What to do.
How many lines in the rows below contain the string "pyautogui"? Reply with the number alone.

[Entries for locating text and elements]
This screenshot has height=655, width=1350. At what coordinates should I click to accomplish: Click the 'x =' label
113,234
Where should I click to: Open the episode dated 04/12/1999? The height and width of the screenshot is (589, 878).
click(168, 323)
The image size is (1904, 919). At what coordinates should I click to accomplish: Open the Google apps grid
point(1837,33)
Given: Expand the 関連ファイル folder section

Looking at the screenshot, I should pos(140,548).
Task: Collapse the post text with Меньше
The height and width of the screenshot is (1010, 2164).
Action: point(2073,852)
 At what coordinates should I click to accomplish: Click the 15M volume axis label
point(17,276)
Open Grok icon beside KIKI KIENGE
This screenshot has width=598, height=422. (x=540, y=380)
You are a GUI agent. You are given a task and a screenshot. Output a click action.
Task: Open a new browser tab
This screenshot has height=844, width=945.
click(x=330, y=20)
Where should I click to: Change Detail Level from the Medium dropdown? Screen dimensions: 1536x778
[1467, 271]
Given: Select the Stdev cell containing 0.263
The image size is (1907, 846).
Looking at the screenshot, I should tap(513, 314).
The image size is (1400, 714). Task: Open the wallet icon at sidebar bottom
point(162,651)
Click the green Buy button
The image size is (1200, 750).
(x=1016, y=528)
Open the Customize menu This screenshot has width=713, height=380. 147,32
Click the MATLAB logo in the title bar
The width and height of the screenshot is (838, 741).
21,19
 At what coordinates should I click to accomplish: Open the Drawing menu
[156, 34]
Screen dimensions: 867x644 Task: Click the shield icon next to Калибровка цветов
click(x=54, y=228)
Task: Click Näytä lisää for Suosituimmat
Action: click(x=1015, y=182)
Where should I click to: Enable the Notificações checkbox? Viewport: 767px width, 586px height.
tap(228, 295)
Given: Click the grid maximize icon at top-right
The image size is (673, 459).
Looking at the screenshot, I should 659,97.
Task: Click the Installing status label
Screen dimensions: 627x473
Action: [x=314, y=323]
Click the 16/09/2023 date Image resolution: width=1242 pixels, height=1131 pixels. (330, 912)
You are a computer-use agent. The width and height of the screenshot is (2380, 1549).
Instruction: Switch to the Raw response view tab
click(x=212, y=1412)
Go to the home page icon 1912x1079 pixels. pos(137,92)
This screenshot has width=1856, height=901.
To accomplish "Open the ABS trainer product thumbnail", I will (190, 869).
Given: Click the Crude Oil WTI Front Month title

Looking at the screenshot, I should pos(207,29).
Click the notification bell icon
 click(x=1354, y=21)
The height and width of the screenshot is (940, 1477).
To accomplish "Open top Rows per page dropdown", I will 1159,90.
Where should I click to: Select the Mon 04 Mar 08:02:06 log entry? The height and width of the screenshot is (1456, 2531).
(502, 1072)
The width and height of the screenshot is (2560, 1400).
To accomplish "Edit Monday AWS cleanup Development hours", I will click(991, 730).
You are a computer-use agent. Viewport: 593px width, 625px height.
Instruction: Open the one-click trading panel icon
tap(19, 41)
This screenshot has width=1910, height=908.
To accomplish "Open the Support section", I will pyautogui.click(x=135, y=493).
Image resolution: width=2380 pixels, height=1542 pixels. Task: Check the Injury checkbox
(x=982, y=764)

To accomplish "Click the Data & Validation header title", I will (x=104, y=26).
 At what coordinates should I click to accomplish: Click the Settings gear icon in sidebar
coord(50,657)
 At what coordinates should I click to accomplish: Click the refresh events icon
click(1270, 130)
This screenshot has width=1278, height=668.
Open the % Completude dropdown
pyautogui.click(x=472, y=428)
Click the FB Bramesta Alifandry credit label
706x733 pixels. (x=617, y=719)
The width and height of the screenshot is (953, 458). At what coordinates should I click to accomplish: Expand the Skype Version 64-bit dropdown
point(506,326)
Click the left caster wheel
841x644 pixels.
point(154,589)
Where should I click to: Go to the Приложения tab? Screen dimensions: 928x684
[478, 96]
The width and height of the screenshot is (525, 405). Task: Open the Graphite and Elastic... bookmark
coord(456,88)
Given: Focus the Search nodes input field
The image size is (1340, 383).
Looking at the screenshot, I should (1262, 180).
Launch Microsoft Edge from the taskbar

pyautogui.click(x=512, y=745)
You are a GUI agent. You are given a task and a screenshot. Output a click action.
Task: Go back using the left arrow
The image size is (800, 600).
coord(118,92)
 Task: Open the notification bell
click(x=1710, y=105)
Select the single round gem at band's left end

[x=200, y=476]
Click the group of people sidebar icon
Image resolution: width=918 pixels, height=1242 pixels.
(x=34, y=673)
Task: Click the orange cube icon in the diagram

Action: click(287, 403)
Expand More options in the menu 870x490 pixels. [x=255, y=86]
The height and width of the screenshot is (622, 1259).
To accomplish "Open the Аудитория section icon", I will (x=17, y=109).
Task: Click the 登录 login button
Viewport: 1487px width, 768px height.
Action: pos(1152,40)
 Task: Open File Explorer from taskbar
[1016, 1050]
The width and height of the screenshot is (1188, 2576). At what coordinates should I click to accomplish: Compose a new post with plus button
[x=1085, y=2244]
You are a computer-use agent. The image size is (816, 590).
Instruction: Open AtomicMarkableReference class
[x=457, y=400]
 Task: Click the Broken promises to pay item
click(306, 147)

Task answer.
3